The news of the experiment provoked a storm of protest from legal rights groups but it has provided a hot topic for comedy shows too. However, other universities and secondary schools are watching the result of the week of abstinence very closely since young Americans have become addicted to using Facebook and Twitter, which hinders their ability to concentrate and has unforeseeable and adverse effects upon their studies.
Some 77 percent of Americans (230 million people) use the Internet and 150 million have signed up to Facebook. According to the most recent data, the use of Facebook has overtaken that of Google, Yahoo, Microsoft and AOL. At present an average American spends over seven hours per month on social networking sites but this figure is increasing from month to month. Taking into consideration that only fifty percent are active users, proportionately more time is spent on these sites by young people, who tend to be the active users. Leaders of universities and secondary schools have been shocked by the data.
This is not the first study that has been conducted on the effect social media has on young people and especially university students. In 2010 research was done in Maryland University to see what happens when people are deprived of all their social media tools for a day.
The results showed that by the end of the day the subjects were demonstrating the same symptoms as those seen in the cases of drug and alcohol withdrawal: they felt depressed, and levels of stress and anxiety grew significantly. They claimed that they did not feel safe to face the world without their mobile telephones and laptops and they felt they had become isolated and deprived of family and friends.
They also reported that they had a constant urge to send a text message and to check their Facebook. Although young people are interested in world events, they are not attached to one single source for news and prefer to inform themselves from their friends and from Facebook.
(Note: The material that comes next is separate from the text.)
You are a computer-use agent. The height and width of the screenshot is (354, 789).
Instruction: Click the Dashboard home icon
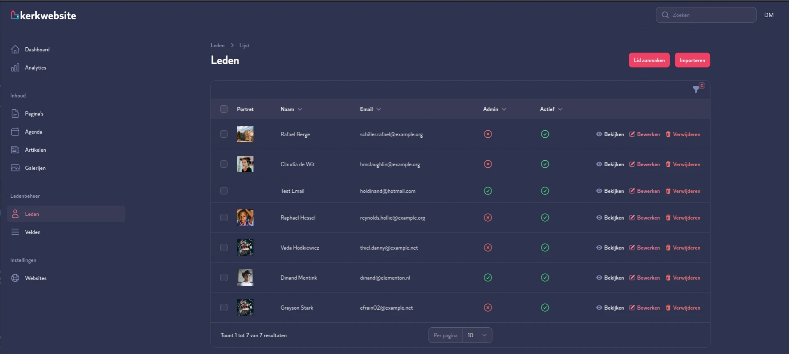coord(15,49)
They can imagine their lives without televisions or newspapers but not without their computers, mobile phones or iPods.
The one-week break from Facebook and Twitter at the University of Pennsylvania that began on Monday is not intended as punishment or censorship but rather seeks to initiate a healthy debate on an important social issue, i.e. how social media can be used effectively, what a responsible adult society can do for young people and how a balance can be struck between online and offline life.
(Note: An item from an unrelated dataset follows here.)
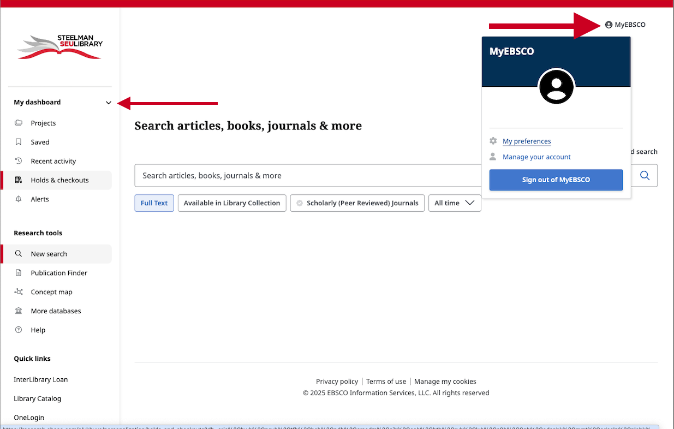Click the search magnifying glass icon

click(x=645, y=176)
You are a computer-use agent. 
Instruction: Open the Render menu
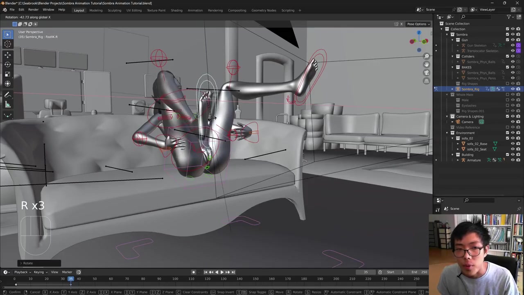pos(33,9)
Some of the Pennsylvania students protested and gave full vent to their online passion after lessons outside their campus. However, the majority of them did not revolt. They recognise their media addiction and feel that without specialist help they would be incapable of freeing themselves from it in order to concentrate on their studies. Depending upon the results of the experiment several other educational institutions are considering taking similar steps, as they say, "in the students' interests".